Tuesday, May 26, 2009

Master Swimmer

I am forcing myself to write since I shamefully see that the last post was 20 days ago. The school year is winding down like water being sucked down the drain. Everything is happening at once - I'm trying to wrap up my school year, the kids', get the garden done, get the house remodeled. Oy. Some good things have been happening though. We did get our kitchen slightly remodeled. I'll post pictures when it's completely done but our guy that's doing the work, Jesus, is a bit of a flake. We're, well Jesus is to be exact, redoing the tile in the bathroom too but only Jesus knows when that will get done. Such problems, I know. I sound spoiled but these are things we needed to do when we first moved in and are just getting around to a few three years later. Welcome to home ownership.

The big excitement in my life is that I joined the swim team! I was always a pool rat growing up. While other kids were at camp, I was at our neighborhood pool going to swim practices, swim meets and generally just bumming around the pool. I was pretty fast before puberty hit and then my desire to hang out with friends became greater than my desire to train twice a day to try and eventually go to the Olympics. Not that I was ever that good, but shit, maybe I coulda gone for the gold if I wasn't such a normal kid. But now is my chance! I joined a master's swim team and may actually do a meet. Some day. I started swimming again about a month ago as a last resort. You see I have plantar fasciitis and was basically told to avoid any impact on my feet. Gee, that's real easy to do when you work and have small children to run after. So since I couldn't get on my treadmill I decided to utilize the almost always empty pool at the gym. At first I was kind-of dreading it. But once I got in with some decent goggles and racing suit I felt great! The obese 70 year-old men complimented me on my speed and endurance and I felt like Michael Phelps I tell ya.

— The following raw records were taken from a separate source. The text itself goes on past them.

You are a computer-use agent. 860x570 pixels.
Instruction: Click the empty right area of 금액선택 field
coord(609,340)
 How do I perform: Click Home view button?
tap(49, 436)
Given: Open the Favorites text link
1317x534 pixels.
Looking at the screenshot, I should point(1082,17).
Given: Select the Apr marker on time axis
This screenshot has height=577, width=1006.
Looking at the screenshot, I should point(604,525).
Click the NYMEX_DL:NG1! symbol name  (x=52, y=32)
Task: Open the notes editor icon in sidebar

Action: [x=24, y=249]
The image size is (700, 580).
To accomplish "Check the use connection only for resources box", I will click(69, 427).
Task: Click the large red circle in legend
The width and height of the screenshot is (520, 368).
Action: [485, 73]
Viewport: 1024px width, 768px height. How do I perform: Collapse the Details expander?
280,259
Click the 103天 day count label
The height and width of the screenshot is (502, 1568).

A few weeks later I joined this team, thinking I'd be hot shit. NOT. I'm in the second slowest lane but hey, that's okay. Trying to catch up to people 10 years older than you is actually a great way to burn calories! I just hope I don't hyperventilate along the way.
Swimmingly yours,
Cassie

Thursday, May 07, 2009

Rushed

I guess it's my way to combat my major predisposition towards depression, but I've always kept myself way busier than I need to be. My mom always tells me, "You run around too much" and it's finally dawning on me that it's true. I believe I need to be busy to be happy. But is that so wrong? It used to be I'd busy myself with unhealthy things like partying and bad relationships with men. Now I'm busy schlepping the kids to their activities, going to one of my four Green committee meetings, working, going to physical therapy (plantar fasciitis = pain in the foot and in the ass), swimming (because it's the only exercise I can currently do without causing excruciating pain), and yes, some socializing, mostly with the ladies in my neighborhood who have kids. Especially now that it's nice out and we're not trapped indoors, every free moment is a big adventure.

So I guess that was my long winded explanation/lame excuse of not writing lately. Plus - is that really interesting? Not really. I'm hoping to be a bit more inspiring in 4 weeks (!) when it's summer break. Yes, that's right. School's almost out for summer and although we're having about 100 house guests and I've agreed to take on a couple of private clients, and oh yeah, do a summer project for my school district, I should have lots of free time. When I'm not working on my hit children's album or my novel, that is.

See ya! Gotta go watch Buffy the Vampire Slayer, the real reason why I'm not blogging so much anymore!